Patient with somatoform disorder often attribute their symptoms to organic cause and that is why they seek medical help. They also have a tendency to disbelieve the doctor when they are told that there was no physical cause of the problem. In ICD-10, the reassurance provided by a doctor that the patient had no physical problem has been considered as an essential criterion to make a diagnosis of somatoform disorder. In 25% of cases, it has been noticed that the patient did not fulfill this criterion, as they had never been reassured by the physician although they fulfilled other criteria.
The discordance in the final diagnoses in “Adjustment Disorder” was recorded as the onset of symptoms occurred 3 months after the stressful situation. Thus, a temporal correlation between the problem and stressor was not established.
Nearly 33% patients with dysthymia were found moderately depressed at the time of further assessment, revealing a greater possibility of having clear cut episode of depression in dysthymia. The ICD-10 states that the depressive symptoms are “never or very rarely severe enough to fulfill the criteria for recurrent depressive disorder mild or moderate severity.” Therefore, a precise diagnosis of dysthymia could not be made. Considering the possibility of depression in dysthymia, a category of Double Depression may be worth considering in the future.
The criteria for diagnosis of Recurrent Depression in ICD-10 required that “the criteria for Recurrent Depressive Disorder should be fulfilled, and the current episode should fulfill the criteria for depressive episode – mild or moderate severity” for definite diagnosis. It was observed in 33% of the cases that the patient came to OPD in the beginning of depression, eg, 3-4 days of disturbed sleep, poor appetite, and loss of interest. From their earlier experience of illness, the patients were able detect the symptom early and seek medical help.

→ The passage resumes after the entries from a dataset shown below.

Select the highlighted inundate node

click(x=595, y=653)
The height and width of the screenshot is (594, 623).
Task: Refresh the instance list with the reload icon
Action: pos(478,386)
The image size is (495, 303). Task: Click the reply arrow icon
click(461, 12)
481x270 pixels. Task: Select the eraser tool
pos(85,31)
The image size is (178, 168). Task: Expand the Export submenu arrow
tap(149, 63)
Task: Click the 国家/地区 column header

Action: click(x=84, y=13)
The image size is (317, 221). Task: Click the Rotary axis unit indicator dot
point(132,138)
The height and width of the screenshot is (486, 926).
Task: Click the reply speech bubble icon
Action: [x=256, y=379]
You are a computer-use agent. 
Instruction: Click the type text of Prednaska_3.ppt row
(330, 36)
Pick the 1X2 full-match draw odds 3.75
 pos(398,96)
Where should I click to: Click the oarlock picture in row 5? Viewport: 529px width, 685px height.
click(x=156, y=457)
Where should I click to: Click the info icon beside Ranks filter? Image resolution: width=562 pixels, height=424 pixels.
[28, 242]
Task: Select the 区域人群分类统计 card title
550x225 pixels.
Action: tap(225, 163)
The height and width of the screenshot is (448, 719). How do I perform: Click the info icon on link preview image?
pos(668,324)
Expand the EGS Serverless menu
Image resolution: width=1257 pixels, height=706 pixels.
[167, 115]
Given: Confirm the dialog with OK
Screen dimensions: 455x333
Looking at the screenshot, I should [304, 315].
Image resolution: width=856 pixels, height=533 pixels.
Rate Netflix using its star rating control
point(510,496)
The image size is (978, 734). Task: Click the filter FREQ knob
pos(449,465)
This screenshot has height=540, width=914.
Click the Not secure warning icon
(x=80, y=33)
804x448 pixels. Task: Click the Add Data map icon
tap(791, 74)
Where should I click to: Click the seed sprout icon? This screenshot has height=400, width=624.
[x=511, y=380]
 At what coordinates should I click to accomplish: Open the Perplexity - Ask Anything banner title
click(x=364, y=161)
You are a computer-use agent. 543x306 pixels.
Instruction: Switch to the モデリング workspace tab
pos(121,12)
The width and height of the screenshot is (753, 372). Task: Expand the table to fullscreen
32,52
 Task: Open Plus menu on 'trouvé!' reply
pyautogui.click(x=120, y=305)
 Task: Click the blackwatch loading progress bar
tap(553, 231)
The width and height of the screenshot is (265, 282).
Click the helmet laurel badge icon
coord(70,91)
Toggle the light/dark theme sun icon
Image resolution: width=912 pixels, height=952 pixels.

In such cases, doctors’ assessment was that the illness was recurring but diagnosis was not possible on ICD-10 due to the criteria related to duration. Several general population surveys have demonstrated that quite minor differences in the definition of individual syndrome such as major depression may result in large differences in recorded prevalence.[15
] Probably, the future version of ICD may take this into consideration and allow a relaxation in duration criteria for relapse episodes.
The approach to diagnosis and management of psychiatric disorder varies worldwide. These local variations are due to the variation in social and cultural norms, availability of resources, training of healthcare workers, and the modality of treatment that are available. Most of the psychiatrists in India are overloaded and have limited time for assessment of an individual patient. The focus of the psychiatrist in such a condition is to choose the best treatment and record accurate diagnosis according to the guidelines may be ignored. The patients may continue to receive treatment on the “provisional diagnosis” they are labeled with, especially if they show improvement on treatment.